*** Begin section ***

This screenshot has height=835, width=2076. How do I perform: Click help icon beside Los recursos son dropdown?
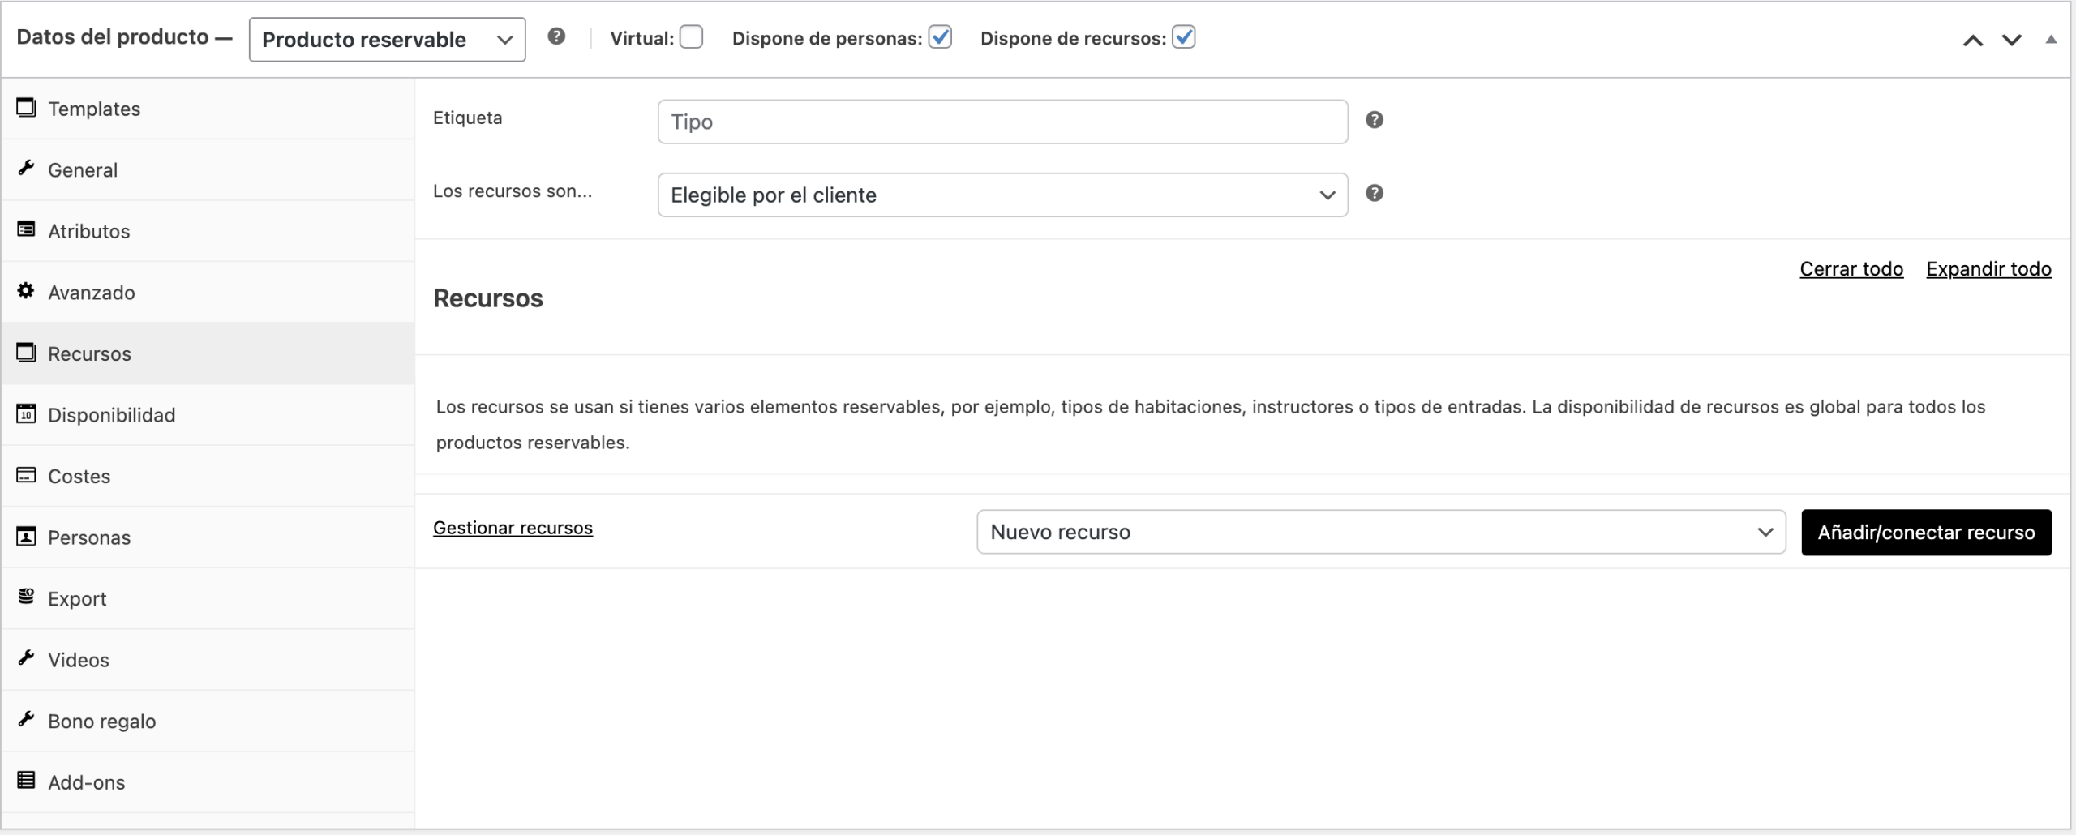click(1374, 193)
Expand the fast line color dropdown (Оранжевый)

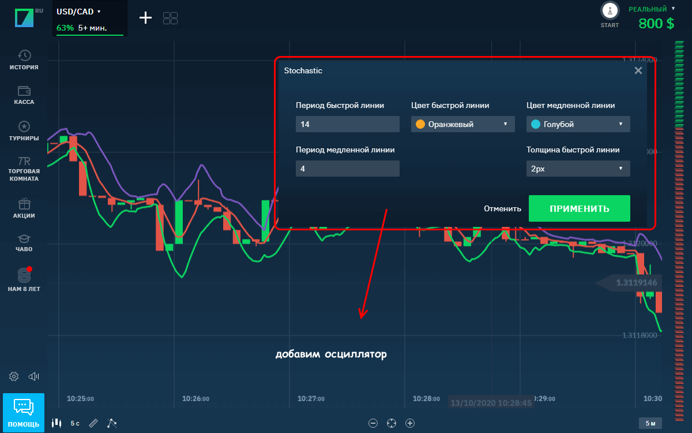pos(462,124)
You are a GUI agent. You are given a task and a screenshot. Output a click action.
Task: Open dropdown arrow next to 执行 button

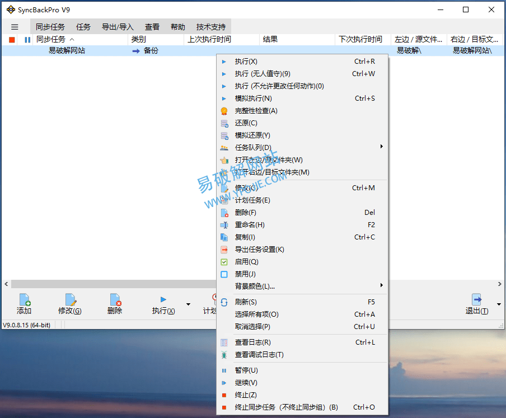(188, 305)
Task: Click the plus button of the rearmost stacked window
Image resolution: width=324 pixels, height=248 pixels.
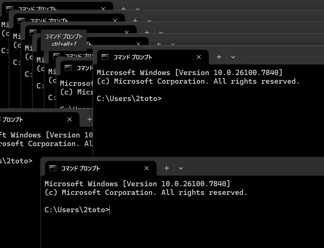Action: [123, 9]
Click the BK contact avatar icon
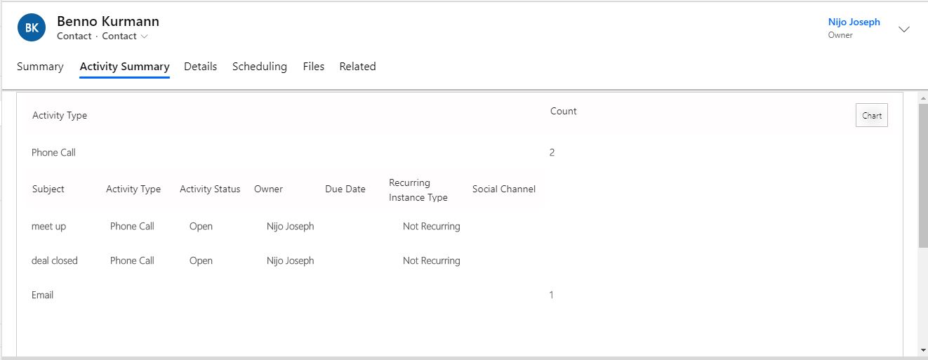This screenshot has height=360, width=928. [32, 28]
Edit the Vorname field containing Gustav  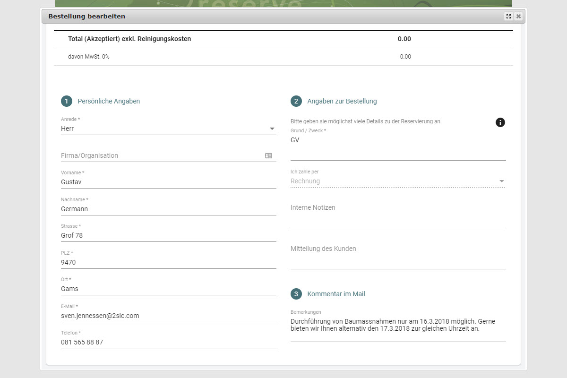coord(168,182)

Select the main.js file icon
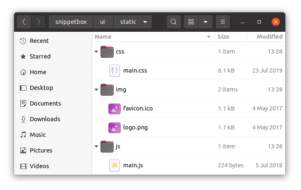(x=115, y=165)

*** End section ***

> **WORK REQUEST**:
Exactly as written, reproduce the lines from the beginning of the material through the line with "You are a GUI", and skip any picture.

> **RESPONSE BOX**:
This screenshot has height=835, width=2076. How do I perform: Click help icon beside Los recursos son dropdown?
click(1374, 193)
Expand the fast line color dropdown (Оранжевый)

pos(462,124)
You are a GUI agent. You are given a task and a screenshot. Output a click action.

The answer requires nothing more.